----- Data extracts

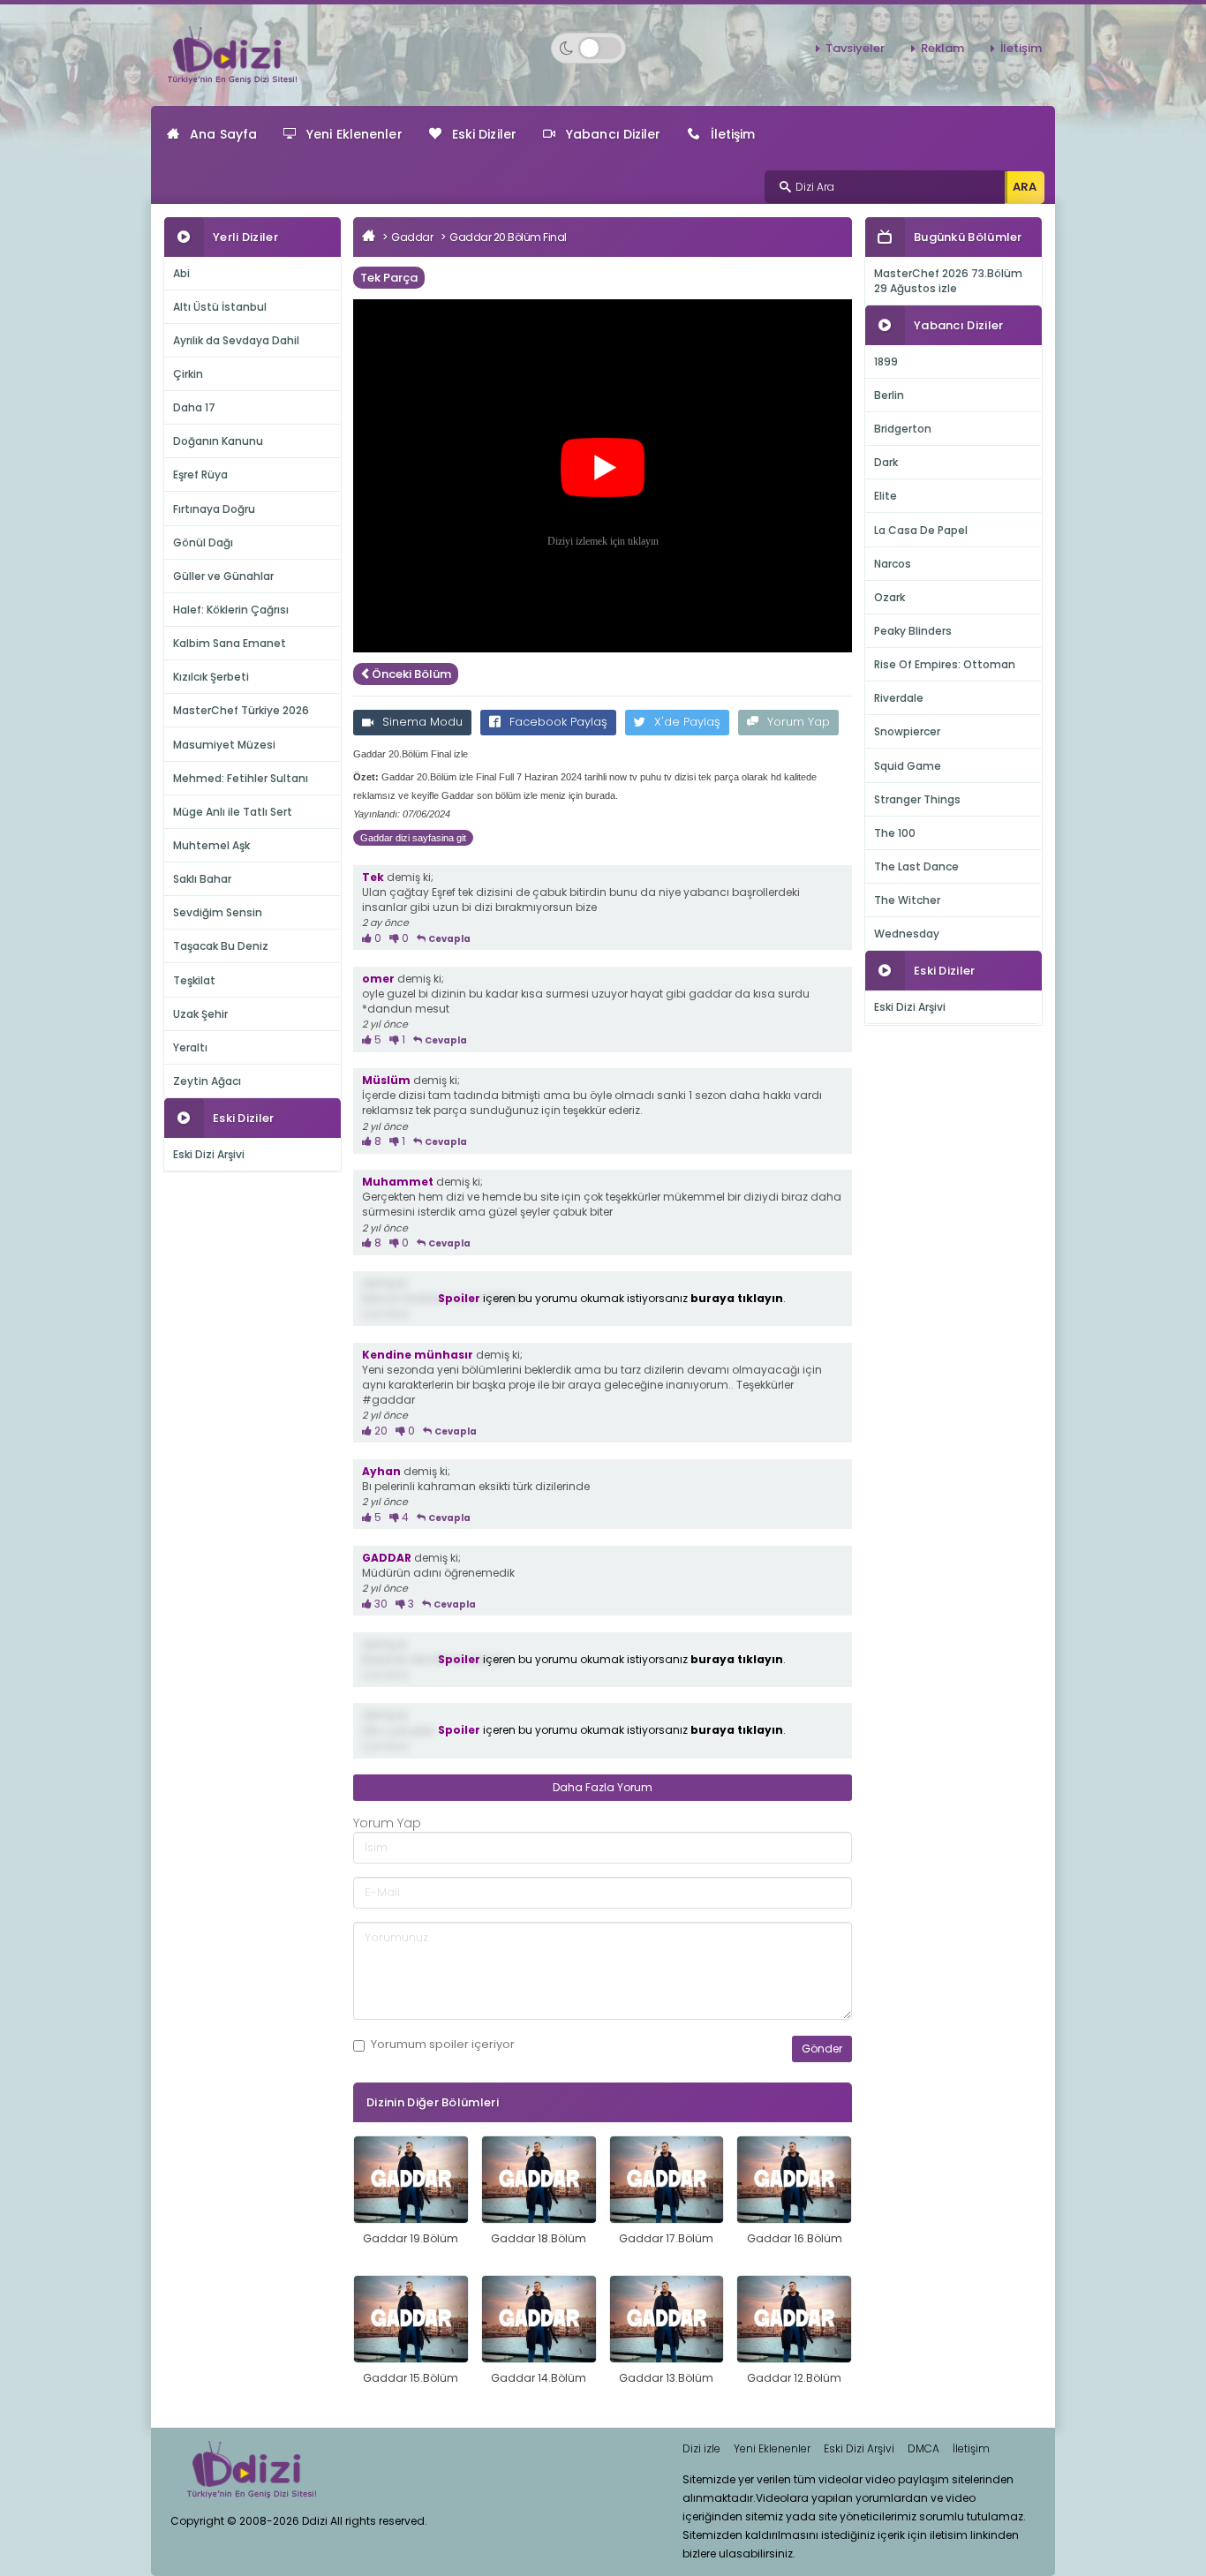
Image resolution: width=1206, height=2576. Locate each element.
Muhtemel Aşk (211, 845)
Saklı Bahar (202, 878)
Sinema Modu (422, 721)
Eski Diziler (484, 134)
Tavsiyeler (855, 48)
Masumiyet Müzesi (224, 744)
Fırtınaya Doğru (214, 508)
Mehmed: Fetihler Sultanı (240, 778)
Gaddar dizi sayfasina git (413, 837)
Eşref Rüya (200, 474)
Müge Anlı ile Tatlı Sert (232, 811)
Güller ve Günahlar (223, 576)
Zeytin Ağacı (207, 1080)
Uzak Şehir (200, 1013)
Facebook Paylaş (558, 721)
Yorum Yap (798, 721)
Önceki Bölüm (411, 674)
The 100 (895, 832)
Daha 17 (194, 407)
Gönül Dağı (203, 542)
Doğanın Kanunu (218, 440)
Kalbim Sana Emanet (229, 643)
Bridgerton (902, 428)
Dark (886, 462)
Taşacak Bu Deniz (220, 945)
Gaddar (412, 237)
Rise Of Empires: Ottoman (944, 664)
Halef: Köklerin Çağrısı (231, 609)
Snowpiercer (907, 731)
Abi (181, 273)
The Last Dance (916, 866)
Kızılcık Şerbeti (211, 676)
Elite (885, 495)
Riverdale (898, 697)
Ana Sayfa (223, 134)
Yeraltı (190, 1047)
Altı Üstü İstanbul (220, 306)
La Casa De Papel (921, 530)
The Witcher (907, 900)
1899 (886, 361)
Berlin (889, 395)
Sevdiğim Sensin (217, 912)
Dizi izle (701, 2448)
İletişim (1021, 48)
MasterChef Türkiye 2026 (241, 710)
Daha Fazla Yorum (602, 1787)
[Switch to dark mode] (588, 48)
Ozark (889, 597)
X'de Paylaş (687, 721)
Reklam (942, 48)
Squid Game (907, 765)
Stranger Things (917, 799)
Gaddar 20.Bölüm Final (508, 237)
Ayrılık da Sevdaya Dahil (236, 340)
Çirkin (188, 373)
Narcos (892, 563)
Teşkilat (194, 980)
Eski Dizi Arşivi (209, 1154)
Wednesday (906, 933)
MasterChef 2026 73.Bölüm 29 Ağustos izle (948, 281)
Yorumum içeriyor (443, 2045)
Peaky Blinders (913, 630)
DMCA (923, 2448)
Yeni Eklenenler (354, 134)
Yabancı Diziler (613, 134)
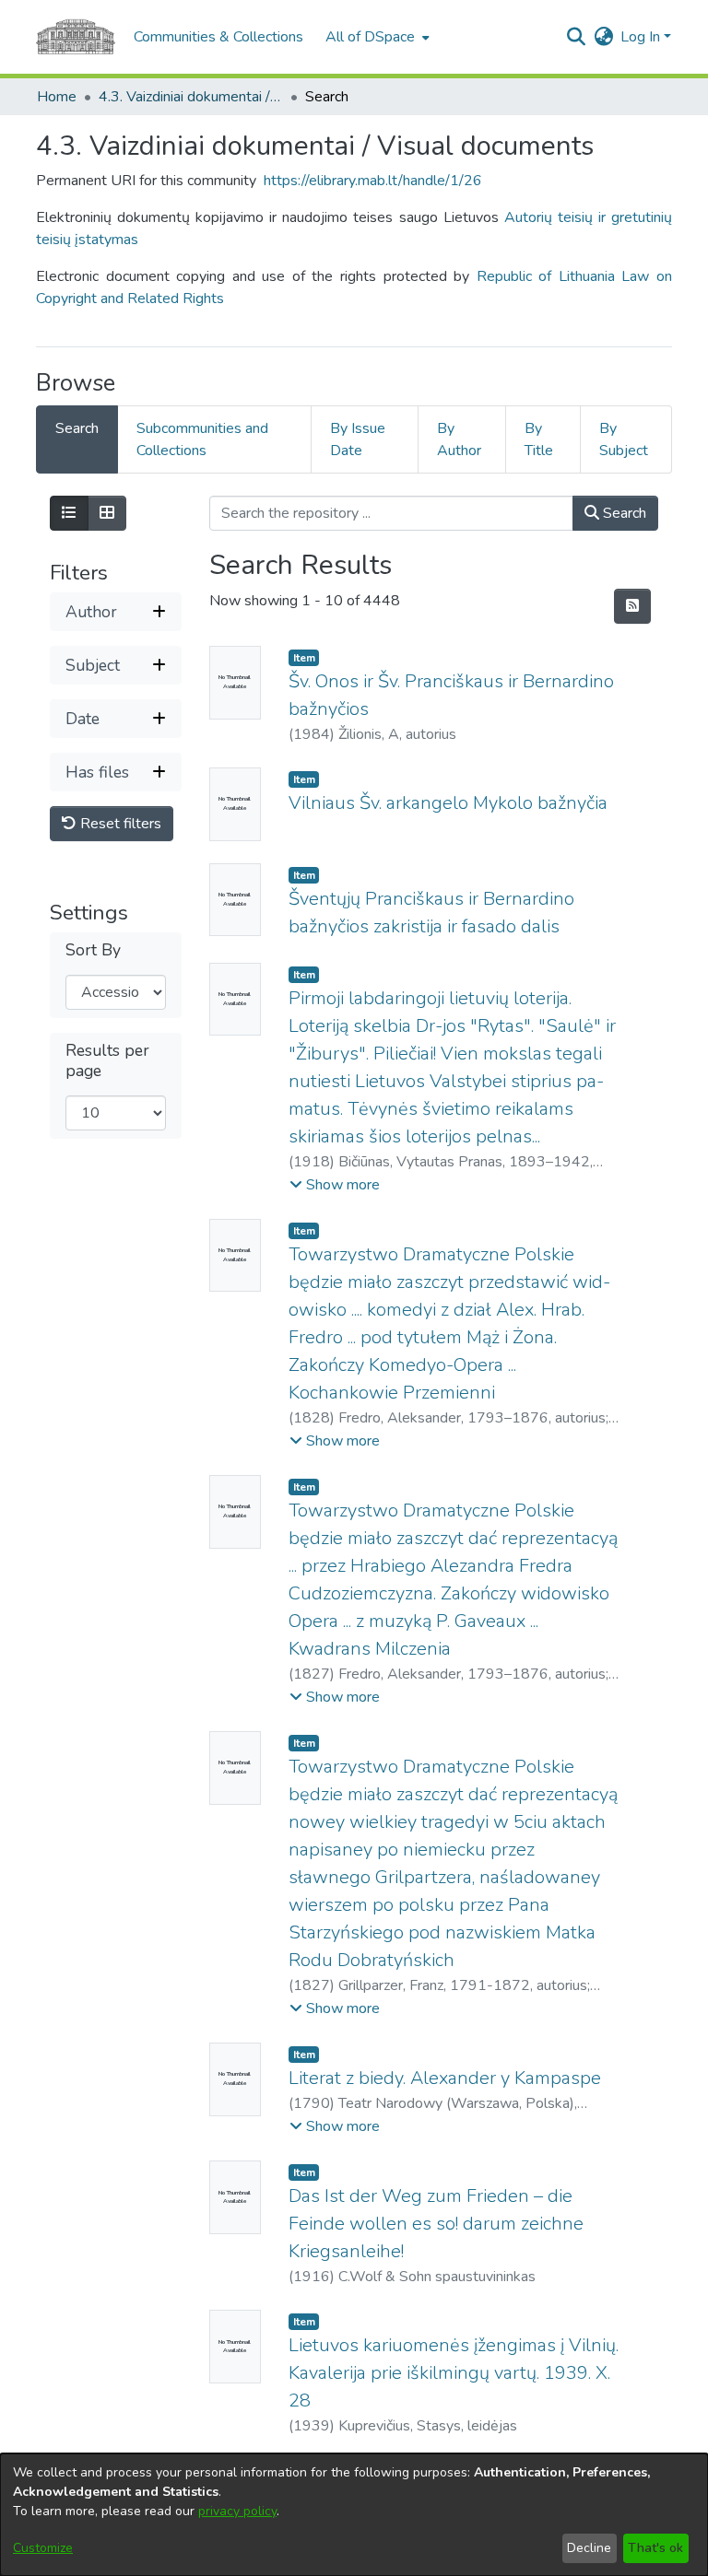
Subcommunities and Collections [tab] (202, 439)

----------

- [Work order]: Starting at the line that contains "Ayrılık da Sevdaya Dahil (236, 340)", output every line through the end of the data, both ends included, and nothing else; pictures stay out.

- [Answer to the exercise]:
Ayrılık da Sevdaya Dahil (236, 340)
Çirkin (188, 373)
Narcos (892, 563)
Teşkilat (194, 980)
Eski Dizi Arşivi (209, 1154)
Wednesday (906, 933)
MasterChef 2026 73.Bölüm 29 Ağustos izle (948, 281)
Yorumum içeriyor (443, 2045)
Peaky Blinders (913, 630)
DMCA (923, 2448)
Yeni Eklenenler (354, 134)
Yabancı Diziler (613, 134)
Subcommunities and Collections [tab] (202, 439)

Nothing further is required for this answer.